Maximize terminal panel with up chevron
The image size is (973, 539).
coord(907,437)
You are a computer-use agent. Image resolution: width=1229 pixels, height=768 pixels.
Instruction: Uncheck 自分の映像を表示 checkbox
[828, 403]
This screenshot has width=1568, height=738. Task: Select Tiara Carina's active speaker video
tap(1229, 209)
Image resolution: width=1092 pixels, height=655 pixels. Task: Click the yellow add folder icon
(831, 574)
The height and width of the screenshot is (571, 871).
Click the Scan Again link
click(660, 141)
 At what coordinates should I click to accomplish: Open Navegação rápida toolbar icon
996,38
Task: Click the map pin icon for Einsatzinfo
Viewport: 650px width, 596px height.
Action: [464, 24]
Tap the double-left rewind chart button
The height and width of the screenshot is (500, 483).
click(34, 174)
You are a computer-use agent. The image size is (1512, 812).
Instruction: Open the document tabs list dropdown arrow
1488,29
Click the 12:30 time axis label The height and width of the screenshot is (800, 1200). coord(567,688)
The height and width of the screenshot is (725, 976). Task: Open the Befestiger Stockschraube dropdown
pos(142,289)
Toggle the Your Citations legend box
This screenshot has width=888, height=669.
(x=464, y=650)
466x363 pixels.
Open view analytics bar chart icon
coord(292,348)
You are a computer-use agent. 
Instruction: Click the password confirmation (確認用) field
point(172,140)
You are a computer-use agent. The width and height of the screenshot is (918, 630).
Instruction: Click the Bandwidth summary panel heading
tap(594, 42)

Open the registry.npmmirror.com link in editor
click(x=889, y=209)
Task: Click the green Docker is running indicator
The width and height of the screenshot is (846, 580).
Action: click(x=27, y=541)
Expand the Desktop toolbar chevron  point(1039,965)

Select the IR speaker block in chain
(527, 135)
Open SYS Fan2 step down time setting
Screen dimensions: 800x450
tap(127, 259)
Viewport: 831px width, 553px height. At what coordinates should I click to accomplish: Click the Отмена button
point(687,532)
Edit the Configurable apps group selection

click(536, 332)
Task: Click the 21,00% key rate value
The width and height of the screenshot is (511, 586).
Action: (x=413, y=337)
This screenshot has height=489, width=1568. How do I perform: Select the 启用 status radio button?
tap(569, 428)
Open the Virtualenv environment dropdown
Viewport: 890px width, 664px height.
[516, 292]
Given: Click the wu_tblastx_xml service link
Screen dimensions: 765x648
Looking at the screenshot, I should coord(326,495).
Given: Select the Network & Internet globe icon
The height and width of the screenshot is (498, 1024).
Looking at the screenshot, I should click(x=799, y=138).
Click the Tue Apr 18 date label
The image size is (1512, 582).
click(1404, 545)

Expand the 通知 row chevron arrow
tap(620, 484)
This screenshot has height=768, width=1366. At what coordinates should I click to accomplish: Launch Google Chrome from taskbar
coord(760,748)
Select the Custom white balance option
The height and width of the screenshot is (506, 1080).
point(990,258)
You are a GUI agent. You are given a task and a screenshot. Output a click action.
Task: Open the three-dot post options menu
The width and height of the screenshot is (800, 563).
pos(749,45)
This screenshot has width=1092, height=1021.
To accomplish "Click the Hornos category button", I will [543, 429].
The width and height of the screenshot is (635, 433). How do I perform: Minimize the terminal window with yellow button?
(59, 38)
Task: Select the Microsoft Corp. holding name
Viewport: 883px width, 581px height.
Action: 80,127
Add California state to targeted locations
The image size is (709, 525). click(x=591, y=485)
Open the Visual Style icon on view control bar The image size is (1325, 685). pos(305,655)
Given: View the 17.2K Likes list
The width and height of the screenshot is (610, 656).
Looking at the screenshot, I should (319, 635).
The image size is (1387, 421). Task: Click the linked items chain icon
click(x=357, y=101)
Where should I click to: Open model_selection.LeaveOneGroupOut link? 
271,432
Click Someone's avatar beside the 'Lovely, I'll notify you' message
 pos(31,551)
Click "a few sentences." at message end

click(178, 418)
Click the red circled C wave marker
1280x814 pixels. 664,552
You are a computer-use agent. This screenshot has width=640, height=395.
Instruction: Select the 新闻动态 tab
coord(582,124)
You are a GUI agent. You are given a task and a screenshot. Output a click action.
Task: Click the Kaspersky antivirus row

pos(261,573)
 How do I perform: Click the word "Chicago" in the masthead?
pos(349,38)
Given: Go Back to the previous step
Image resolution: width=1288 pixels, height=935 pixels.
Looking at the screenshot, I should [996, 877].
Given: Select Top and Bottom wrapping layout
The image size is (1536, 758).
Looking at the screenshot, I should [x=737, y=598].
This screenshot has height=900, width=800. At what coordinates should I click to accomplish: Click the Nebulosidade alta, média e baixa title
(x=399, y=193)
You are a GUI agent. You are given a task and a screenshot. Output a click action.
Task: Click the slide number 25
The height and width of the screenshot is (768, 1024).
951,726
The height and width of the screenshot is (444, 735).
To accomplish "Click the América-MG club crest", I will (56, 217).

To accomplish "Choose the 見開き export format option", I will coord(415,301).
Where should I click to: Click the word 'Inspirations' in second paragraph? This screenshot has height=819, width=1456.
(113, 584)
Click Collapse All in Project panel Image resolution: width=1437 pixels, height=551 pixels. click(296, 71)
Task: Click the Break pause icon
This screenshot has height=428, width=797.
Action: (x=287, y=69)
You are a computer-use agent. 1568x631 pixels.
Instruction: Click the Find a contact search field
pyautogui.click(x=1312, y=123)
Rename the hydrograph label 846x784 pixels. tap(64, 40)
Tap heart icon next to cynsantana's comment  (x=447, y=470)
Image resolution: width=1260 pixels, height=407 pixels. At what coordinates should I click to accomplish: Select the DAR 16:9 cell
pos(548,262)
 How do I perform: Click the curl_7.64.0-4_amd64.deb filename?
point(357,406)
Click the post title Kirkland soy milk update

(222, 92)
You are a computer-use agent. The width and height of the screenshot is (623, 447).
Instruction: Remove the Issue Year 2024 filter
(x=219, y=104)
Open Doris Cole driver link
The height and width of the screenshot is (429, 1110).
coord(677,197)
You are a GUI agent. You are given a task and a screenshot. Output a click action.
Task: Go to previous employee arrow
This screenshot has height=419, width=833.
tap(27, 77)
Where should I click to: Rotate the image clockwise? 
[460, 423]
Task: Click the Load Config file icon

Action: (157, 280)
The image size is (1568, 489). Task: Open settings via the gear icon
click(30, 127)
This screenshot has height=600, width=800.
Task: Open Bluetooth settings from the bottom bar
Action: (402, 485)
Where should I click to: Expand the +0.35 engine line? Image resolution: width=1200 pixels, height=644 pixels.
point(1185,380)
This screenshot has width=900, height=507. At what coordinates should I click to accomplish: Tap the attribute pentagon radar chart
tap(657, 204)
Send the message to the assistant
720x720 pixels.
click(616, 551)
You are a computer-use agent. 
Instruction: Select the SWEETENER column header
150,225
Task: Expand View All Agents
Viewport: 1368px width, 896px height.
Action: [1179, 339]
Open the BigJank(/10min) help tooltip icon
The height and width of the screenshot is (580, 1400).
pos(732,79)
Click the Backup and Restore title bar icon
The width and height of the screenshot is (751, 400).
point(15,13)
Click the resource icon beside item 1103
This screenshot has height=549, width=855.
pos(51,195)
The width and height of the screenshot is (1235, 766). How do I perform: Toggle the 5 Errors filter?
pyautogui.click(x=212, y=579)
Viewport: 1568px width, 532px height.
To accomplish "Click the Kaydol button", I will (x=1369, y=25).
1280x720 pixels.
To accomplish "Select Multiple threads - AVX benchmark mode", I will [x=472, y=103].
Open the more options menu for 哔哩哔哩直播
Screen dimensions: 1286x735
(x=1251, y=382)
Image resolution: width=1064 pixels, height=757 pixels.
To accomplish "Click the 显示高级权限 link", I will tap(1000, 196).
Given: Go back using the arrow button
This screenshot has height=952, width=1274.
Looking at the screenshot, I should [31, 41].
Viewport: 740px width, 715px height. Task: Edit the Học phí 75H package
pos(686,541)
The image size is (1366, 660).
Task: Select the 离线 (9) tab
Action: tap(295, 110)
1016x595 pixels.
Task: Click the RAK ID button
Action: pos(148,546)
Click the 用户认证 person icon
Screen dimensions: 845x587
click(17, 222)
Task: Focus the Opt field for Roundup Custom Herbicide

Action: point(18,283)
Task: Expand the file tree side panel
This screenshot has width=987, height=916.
■ ■ ■ ■ ■ ■ ■
• **EXERCISE OBJECTIVE**: All that belongs in your answer is the stretch of entries above from the line with "Instruction: Uncheck 自分の映像を表示 checkbox" through the line with "Task: Click the green", printed exactly.

• **TASK RESULT**:
Instruction: Uncheck 自分の映像を表示 checkbox
[828, 403]
This screenshot has width=1568, height=738. Task: Select Tiara Carina's active speaker video
tap(1229, 209)
Image resolution: width=1092 pixels, height=655 pixels. Task: Click the yellow add folder icon
(831, 574)
The height and width of the screenshot is (571, 871).
Click the Scan Again link
click(660, 141)
 At what coordinates should I click to accomplish: Open Navegação rápida toolbar icon
996,38
Task: Click the map pin icon for Einsatzinfo
Viewport: 650px width, 596px height.
Action: [464, 24]
Tap the double-left rewind chart button
The height and width of the screenshot is (500, 483).
click(34, 174)
You are a computer-use agent. The image size is (1512, 812).
Instruction: Open the document tabs list dropdown arrow
1488,29
Click the 12:30 time axis label The height and width of the screenshot is (800, 1200). coord(567,688)
The height and width of the screenshot is (725, 976). Task: Open the Befestiger Stockschraube dropdown
pos(142,289)
Toggle the Your Citations legend box
This screenshot has width=888, height=669.
(x=464, y=650)
466x363 pixels.
Open view analytics bar chart icon
coord(292,348)
You are a computer-use agent. 
Instruction: Click the password confirmation (確認用) field
point(172,140)
You are a computer-use agent. The width and height of the screenshot is (918, 630).
Instruction: Click the Bandwidth summary panel heading
tap(594, 42)

Open the registry.npmmirror.com link in editor
click(x=889, y=209)
Task: Click the green Docker is running indicator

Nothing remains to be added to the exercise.